French Protests: The Cost of Sarkozy's Show of Force
French gendarmes face striking workers as they block the entrance of the Grandpuits oil refinery southeast of Paris today after police took over the Total installation (photo by Reuters)
story by Time
written by Bruce Crumley/Paris
The fierce showdown over retirement reform in France entered what appeared to be a decisive phase on Friday, as riot police moved in to break up a strike at an oil refinery outside of Paris less that 24 hours after President Nicolas Sarkozy had employed combative language in a pledge to see his pension revision to term. The action appeared to signal the government's view that key factors in the confrontation had turned in its favor, allowing it to mount an offensive push toward victory in both parliament and the streets alike.
Unions said three employees of the Grandpuits refinery east of Paris were injured when police moved in around 9 a.m. to clear the blockade that strikers have maintained for the past ten days. The barricade was one of a dozen that had largely shut down France's refineries, producing gas shortages across the country that Sarkozy vowed on Thursday to resolve. The demonstrators' chokehold on gas supplies had become a strategic element in the widespread opposition to plans to revise France's deficit-plagued pension scheme by increasing the minimum retirement age from 60 to 62 years, the age to collect full benefits from 65 to 67, and the amount of time an employee is required to pay into it by one year to 41.5. But a large majority of French have resisted the initiative as unfair, and have launched rolling strikes and enormous, at times violent demonstrations since early September. With protesting students in several French cities continuing to battle police and engaging in acts of vandalism on a daily basis, Sarkozy on Thursday warned he'd put a stop to all insurrectionist forms of opposition.
"There are many ways to express yourself in our democracy, but violence is the most cowardly, the most gratuitous, and it is not acceptable," a tense Sarkozy said during a meeting with local officials in central France on Thursday, referring to students who've clashed with police around Paris, in central Lyon, and scores of other cities for the past week. "These thugs will not have the last word in a democracy. They will be arrested, found, and punished."
But Sarkozy didn't stop there, issuing a similar warning to striking workers at refineries — and presumably anywhere else — whose protests "take hostage innocent people trying to go about their daily business." "They will destroy jobs," the president said of the protesting refinery workers, foreshadowing Friday's police intervention. "A business that has no more gas, that gets no more deliveries, will close. It's the little people who will pay the price."
Over previous weeks of protesting, Sarkozy had largely limited his response to simply accelerating the final legislative passage of his reform. So why the sudden swagger? One big reason is a ritual almost as central to French life as strikes: vacations. The government is banking that the nearly two-week-long school break that begins Oct. 23 will disperse students to far-flung holiday destinations and rob the movement of its most dramatic component. Meanwhile, though unions voted on Oct. 21 to hold two more days of demonstrations on Oct. 28 and Nov. 6, it seems likely the disputed reform proposal will have already been passed into law by then, making continued opposition a purely symbolic (though politically significant) act. The legislation is now expected to be approved in coming days, and signed into law by Sarkozy in early November.

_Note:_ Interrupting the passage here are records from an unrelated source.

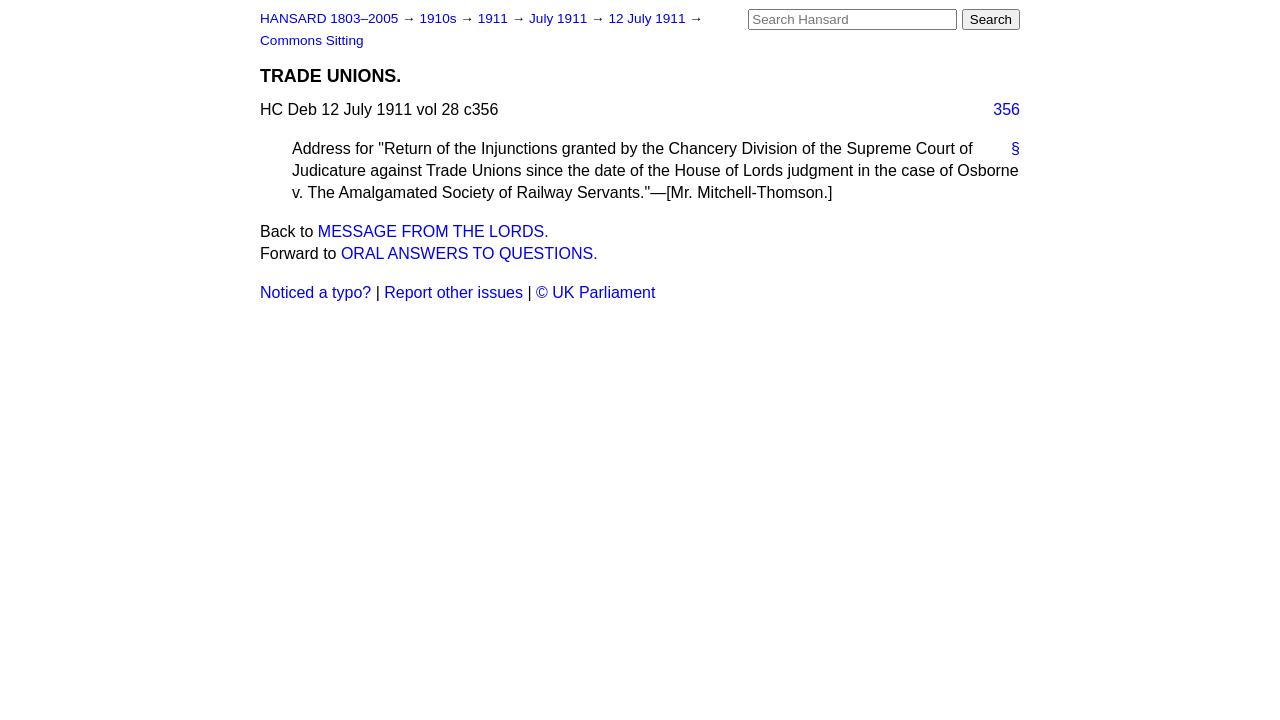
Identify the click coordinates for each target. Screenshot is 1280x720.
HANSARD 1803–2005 (329, 18)
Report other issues (453, 292)
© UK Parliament (595, 292)
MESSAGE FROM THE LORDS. (433, 231)
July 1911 (560, 18)
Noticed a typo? (315, 292)
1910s (439, 18)
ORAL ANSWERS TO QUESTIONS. (469, 253)
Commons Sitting (312, 40)
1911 (495, 18)
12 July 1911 (648, 18)
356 (1006, 109)
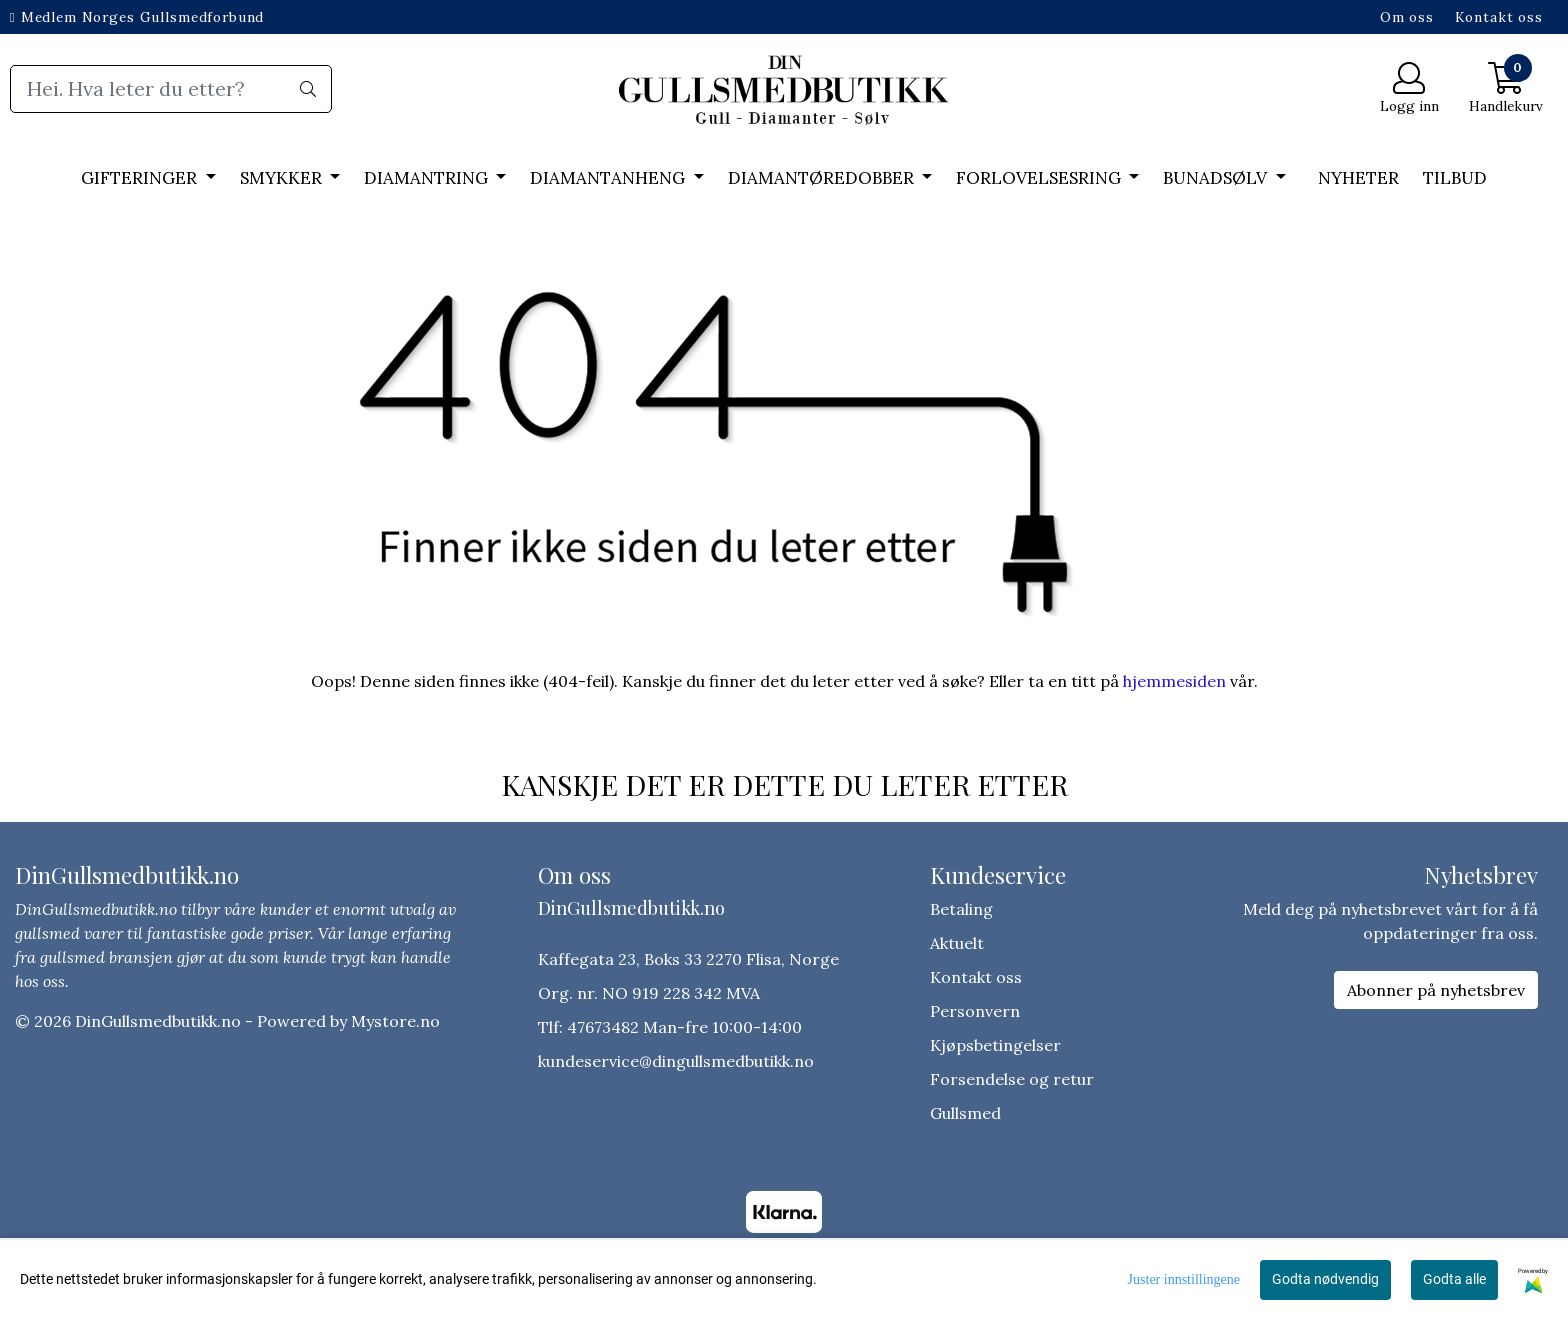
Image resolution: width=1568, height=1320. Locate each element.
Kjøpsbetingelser (995, 1045)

But there are still other reasons for Sarkozy's change in strategy. Labor action that had disrupted much rail, air and municipal transportation following the last big demonstrations on Oct. 19 has since largely faded. That means the refinery blockades — which had left between 20% and 30% of French gas stations dry — were the last main pressure point unions had awaiting their next scheduled show of force on Oct. 28. By using police to free up the Grandpuits refinery — likely just the first such intervention in the next few days — Sarkozy can position himself as the man who not only drove his pension reform through, but also stood up to the most defiant elements of opposition to boot.
This strategy also carries risks, however. First off, new polls on Friday show 69% of respondents support the opposition and strike movement. That means that despite the disruptions the protests have caused, the French public presumably won't approve of heavy-handed moves like Sarkozy's refinery intervention to thwart strikes. "What president, what parliament passed a law banning workers' constitutional right to strike?" Charles Foulard, head of the Confederation of French Labor union at Grandpuits, asked on TV channel i-tele Friday morning. "It's an outrage, and the anger here will drive our future action."
Which is the other risk: In response to Sarkozy's end-around action, infuriated union workers and students may decide to radicalize their protests and surge out of the control of their leaders — a scenario long feared among observers. Meanwhile, even if the movement simply peters out once the reform becomes law, public resentment of the reform — and the way Sarkozy rammed the measure through — may yet cost him dearly, with his own re-election rendezvous with voters just 18 months off.